Court Opinion

ID: 7943218
Source: CourtListenerOpinion
Date Created: 2022-09-08 23:17:18.080117+00
Date Added: 2024-06-11T16:33:48.776840
License: Public Domain

Grant, J.
(after stating the facts). The law did not require the defendant to fence its yard. Rabidon v. Railway Co., 115 Mich. 390 (39 L. R. A. 405).
Defendant was under no obligation to station an employe at this place, or to have one upon its cars, to see that no trespassers were upon its right of way. It had done all that the law required, if it required even that, by posting warning notices along its yard limits, notifying all persons to keep off.
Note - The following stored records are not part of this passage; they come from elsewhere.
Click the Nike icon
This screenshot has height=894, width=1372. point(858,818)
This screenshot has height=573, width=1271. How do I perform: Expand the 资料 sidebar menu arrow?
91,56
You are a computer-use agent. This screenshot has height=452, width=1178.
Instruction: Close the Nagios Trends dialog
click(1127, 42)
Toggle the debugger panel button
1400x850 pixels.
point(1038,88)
The fact, even if it could have been shown, that persons were in the habit of going down this street and into the defendant’s yard, or that children were in *77the habit of playing on or near its tracks, would not tend to fasten any liability upon it, under the circumstances of this case, when its side track was filled with cars liable to be moved at any time. The case is ruled by Rabidon v. Railway Co., supra; Sturgis v. Railway Co., 72 Mich. 619; O’Neil v. Railway Co., 101 Mich. 437; Formall v. Standard Oil Co., 127 Mich. 496; Ryan v. Towar, 128 Mich. 466 (55 L. R. A. 310); MeCaughna v. Electric Co., 129 Mich. 407.
Judgment affirmed.
Carpenter, McAlvay, Montgomery, and Ostrander, JJ., concurred.